** begin **

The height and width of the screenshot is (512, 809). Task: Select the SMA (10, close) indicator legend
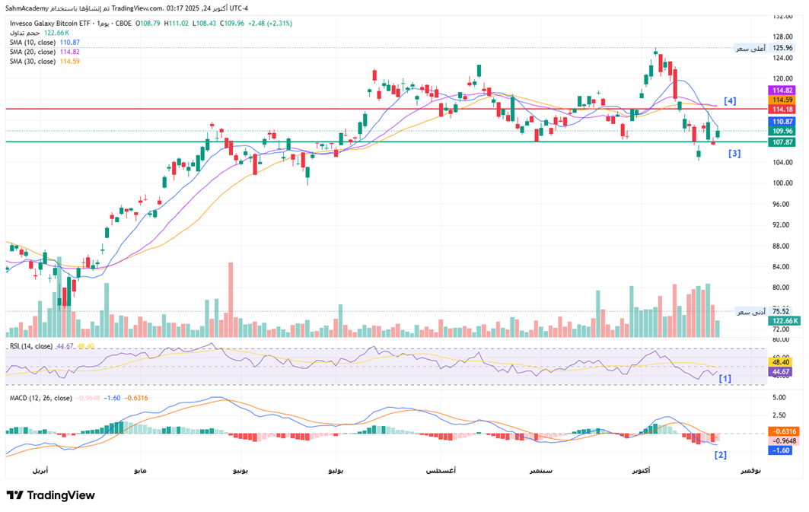pyautogui.click(x=33, y=43)
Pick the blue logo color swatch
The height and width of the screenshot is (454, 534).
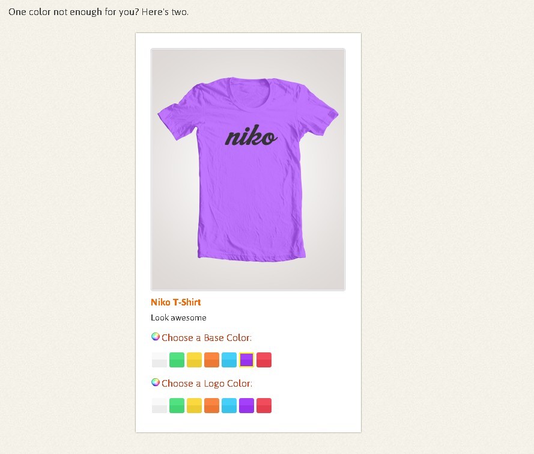click(x=229, y=406)
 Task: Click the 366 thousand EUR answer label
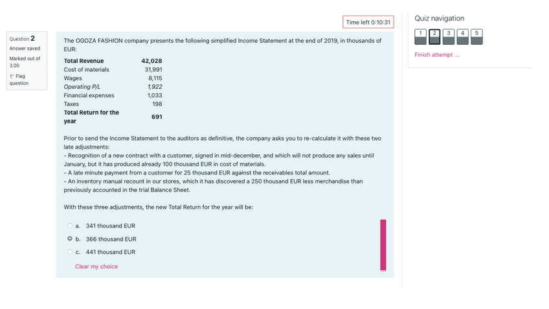pyautogui.click(x=111, y=239)
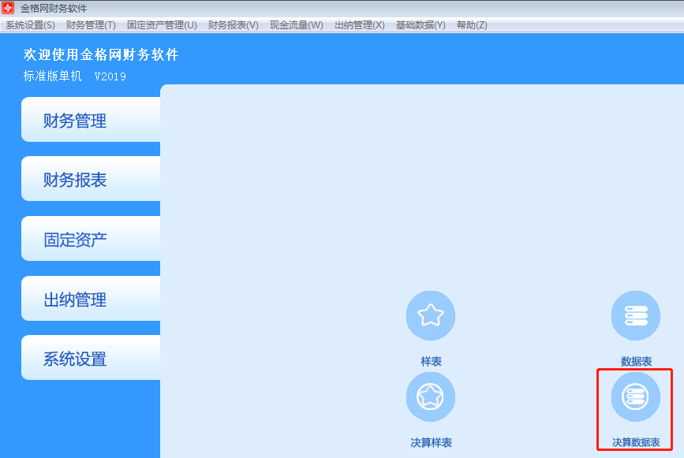
Task: Open the 样表 star icon
Action: (x=431, y=315)
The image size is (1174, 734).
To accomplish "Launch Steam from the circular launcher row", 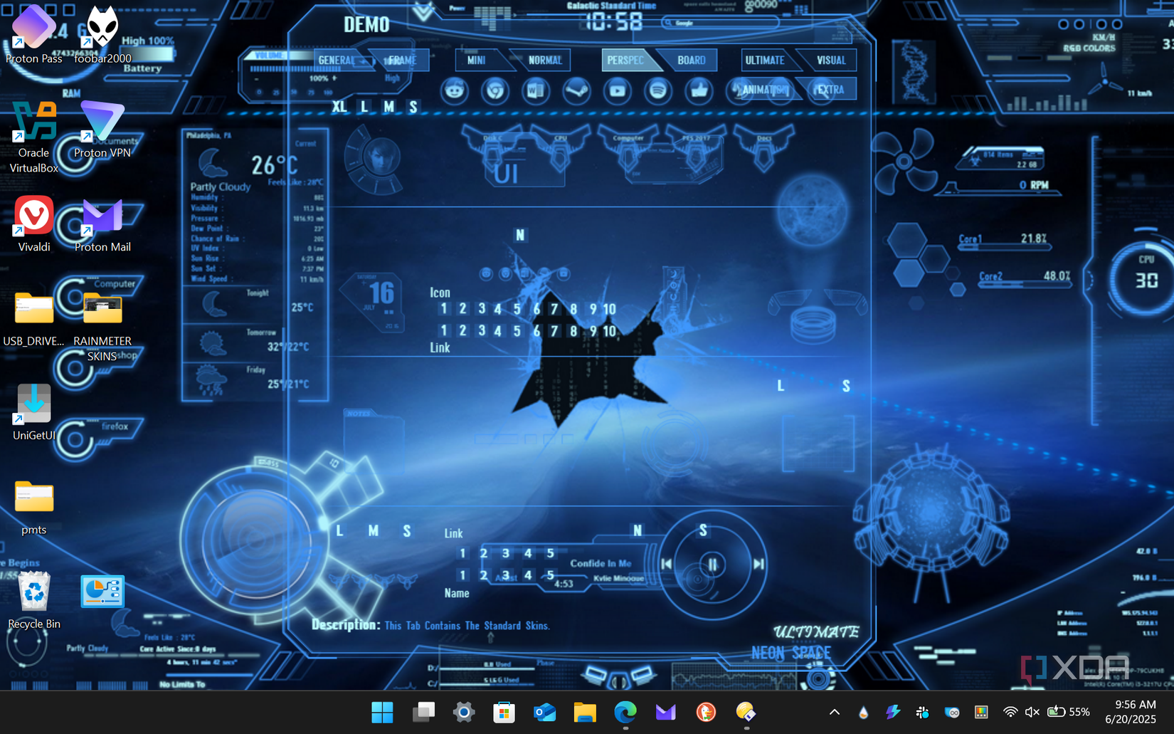I will pos(576,92).
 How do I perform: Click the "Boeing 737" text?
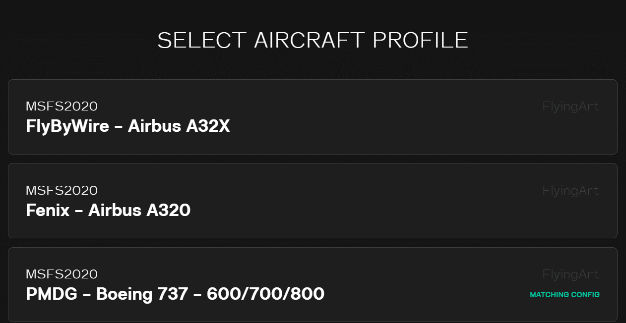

** end **

### Directions for this task
Change "blue" to "green" in the entries that begin at the line containing "Pick the blue logo color swatch" and end after the line containing "Action: (x=431, y=315)", and give those lines again with everything else unchanged and the pictures left out.

### Task result
Pick the green logo color swatch
The height and width of the screenshot is (454, 534).
click(x=229, y=406)
 Task: Click the 366 thousand EUR answer label
pyautogui.click(x=111, y=239)
Task: Open the 样表 star icon
Action: (x=431, y=315)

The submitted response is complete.